[Stored records]:

--

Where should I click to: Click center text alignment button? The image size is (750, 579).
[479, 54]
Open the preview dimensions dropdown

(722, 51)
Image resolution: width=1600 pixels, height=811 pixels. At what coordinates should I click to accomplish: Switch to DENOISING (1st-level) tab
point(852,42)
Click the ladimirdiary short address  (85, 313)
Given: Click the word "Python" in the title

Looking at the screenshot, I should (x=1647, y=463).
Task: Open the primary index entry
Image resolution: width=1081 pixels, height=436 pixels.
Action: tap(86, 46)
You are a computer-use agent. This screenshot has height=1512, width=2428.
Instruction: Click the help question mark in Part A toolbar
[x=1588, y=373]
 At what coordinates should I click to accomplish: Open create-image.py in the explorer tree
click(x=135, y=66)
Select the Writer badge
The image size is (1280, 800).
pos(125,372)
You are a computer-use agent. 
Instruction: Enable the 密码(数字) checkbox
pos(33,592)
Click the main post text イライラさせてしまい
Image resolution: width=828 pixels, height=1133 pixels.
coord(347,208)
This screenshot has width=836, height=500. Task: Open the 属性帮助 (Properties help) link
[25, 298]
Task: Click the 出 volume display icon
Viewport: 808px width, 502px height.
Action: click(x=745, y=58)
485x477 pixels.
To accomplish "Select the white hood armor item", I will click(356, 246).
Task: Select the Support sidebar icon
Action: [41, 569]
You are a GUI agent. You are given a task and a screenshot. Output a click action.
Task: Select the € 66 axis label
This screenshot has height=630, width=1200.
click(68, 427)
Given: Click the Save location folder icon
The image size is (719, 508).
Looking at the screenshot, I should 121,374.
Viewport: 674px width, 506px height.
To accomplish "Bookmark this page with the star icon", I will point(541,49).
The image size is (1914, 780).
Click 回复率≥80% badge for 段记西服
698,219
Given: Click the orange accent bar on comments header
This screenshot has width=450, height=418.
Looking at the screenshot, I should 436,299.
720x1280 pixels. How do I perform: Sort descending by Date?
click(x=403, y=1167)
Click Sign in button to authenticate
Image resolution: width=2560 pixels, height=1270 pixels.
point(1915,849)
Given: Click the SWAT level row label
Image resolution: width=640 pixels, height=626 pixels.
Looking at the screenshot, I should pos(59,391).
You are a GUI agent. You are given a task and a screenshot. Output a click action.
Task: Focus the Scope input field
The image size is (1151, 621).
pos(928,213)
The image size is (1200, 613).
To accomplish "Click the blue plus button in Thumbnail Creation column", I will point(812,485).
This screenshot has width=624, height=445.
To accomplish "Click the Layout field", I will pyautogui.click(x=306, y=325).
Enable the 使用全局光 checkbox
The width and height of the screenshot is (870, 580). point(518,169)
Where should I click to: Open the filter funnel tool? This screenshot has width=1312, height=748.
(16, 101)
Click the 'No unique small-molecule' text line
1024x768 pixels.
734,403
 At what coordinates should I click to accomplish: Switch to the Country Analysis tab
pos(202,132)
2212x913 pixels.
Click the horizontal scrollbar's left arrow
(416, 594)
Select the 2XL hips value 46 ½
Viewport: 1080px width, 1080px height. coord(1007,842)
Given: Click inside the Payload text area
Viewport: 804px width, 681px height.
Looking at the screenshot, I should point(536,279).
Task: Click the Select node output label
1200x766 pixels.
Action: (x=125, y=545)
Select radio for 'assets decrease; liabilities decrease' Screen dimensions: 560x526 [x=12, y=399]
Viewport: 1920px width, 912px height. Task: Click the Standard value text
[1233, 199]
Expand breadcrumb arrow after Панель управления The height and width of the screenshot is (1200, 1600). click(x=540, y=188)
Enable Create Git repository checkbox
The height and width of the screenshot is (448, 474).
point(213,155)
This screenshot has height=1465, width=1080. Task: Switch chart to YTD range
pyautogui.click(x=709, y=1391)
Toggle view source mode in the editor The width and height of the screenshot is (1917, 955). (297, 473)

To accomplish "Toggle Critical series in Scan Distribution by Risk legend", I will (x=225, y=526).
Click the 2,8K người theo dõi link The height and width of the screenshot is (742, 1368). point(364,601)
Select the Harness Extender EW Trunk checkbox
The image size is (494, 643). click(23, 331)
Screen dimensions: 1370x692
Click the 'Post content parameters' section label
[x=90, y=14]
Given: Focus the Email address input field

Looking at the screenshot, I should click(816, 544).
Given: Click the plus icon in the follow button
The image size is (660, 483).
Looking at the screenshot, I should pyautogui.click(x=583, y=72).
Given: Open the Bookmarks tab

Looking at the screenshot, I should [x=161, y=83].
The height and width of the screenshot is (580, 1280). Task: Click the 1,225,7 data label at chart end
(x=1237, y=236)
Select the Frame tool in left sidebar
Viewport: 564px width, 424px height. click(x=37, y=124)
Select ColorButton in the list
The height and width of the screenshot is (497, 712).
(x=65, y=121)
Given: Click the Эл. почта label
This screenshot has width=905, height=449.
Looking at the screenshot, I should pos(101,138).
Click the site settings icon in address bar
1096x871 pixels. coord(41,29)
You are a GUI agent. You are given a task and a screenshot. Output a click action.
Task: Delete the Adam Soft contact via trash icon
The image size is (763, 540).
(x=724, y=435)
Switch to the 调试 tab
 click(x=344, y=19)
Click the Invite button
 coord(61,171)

--

[Work task]: Take the line with "Given: Focus the Email address input field" and every line after it in the data, and please reproduce them exactly, leaving out all other lines.

[The answer]:
Given: Focus the Email address input field

Looking at the screenshot, I should click(816, 544).
Given: Click the plus icon in the follow button
The image size is (660, 483).
Looking at the screenshot, I should pyautogui.click(x=583, y=72).
Given: Open the Bookmarks tab

Looking at the screenshot, I should [x=161, y=83].
The height and width of the screenshot is (580, 1280). Task: Click the 1,225,7 data label at chart end
(x=1237, y=236)
Select the Frame tool in left sidebar
Viewport: 564px width, 424px height. click(x=37, y=124)
Select ColorButton in the list
The height and width of the screenshot is (497, 712).
(x=65, y=121)
Given: Click the Эл. почта label
This screenshot has width=905, height=449.
Looking at the screenshot, I should pos(101,138).
Click the site settings icon in address bar
1096x871 pixels. coord(41,29)
You are a GUI agent. You are given a task and a screenshot. Output a click action.
Task: Delete the Adam Soft contact via trash icon
The image size is (763, 540).
(x=724, y=435)
Switch to the 调试 tab
 click(x=344, y=19)
Click the Invite button
 coord(61,171)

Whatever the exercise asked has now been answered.